▶ INSTRUCTION: Copy out every one of the lines below without changing anything.

▶ DATA SHOWN:
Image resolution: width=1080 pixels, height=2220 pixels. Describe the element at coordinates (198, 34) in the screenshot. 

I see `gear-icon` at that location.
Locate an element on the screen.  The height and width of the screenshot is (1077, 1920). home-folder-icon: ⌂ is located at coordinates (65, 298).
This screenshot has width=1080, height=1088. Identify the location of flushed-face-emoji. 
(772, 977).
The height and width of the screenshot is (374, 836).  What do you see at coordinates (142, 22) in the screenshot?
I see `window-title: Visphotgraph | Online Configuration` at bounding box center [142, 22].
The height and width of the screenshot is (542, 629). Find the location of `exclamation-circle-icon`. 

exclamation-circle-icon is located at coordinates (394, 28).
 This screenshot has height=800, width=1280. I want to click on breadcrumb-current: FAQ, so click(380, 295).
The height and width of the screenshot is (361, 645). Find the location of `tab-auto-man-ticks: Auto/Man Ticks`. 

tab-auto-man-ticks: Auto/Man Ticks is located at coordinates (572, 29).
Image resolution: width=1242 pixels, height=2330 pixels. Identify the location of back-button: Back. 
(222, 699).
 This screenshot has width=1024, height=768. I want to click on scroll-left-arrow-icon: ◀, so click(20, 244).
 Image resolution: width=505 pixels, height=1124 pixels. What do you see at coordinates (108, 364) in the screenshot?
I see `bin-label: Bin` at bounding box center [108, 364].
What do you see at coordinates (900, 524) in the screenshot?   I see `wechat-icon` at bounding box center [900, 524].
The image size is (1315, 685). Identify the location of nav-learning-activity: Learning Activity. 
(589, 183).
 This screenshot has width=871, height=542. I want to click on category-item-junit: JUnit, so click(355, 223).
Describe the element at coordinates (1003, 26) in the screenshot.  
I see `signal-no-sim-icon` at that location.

▶ SOLUTION TO THIS PROBLEM:
Image resolution: width=1080 pixels, height=2220 pixels. Describe the element at coordinates (198, 34) in the screenshot. 

I see `gear-icon` at that location.
Locate an element on the screen.  The height and width of the screenshot is (1077, 1920). home-folder-icon: ⌂ is located at coordinates (65, 298).
This screenshot has width=1080, height=1088. Identify the location of flushed-face-emoji. 
(772, 977).
The height and width of the screenshot is (374, 836).  What do you see at coordinates (142, 22) in the screenshot?
I see `window-title: Visphotgraph | Online Configuration` at bounding box center [142, 22].
The height and width of the screenshot is (542, 629). Find the location of `exclamation-circle-icon`. 

exclamation-circle-icon is located at coordinates (394, 28).
 This screenshot has height=800, width=1280. I want to click on breadcrumb-current: FAQ, so click(380, 295).
The height and width of the screenshot is (361, 645). Find the location of `tab-auto-man-ticks: Auto/Man Ticks`. 

tab-auto-man-ticks: Auto/Man Ticks is located at coordinates (572, 29).
Image resolution: width=1242 pixels, height=2330 pixels. Identify the location of back-button: Back. 
(222, 699).
 This screenshot has width=1024, height=768. I want to click on scroll-left-arrow-icon: ◀, so click(20, 244).
 Image resolution: width=505 pixels, height=1124 pixels. What do you see at coordinates (108, 364) in the screenshot?
I see `bin-label: Bin` at bounding box center [108, 364].
What do you see at coordinates (900, 524) in the screenshot?   I see `wechat-icon` at bounding box center [900, 524].
The image size is (1315, 685). Identify the location of nav-learning-activity: Learning Activity. 
(589, 183).
 This screenshot has width=871, height=542. I want to click on category-item-junit: JUnit, so click(355, 223).
Describe the element at coordinates (1003, 26) in the screenshot.  
I see `signal-no-sim-icon` at that location.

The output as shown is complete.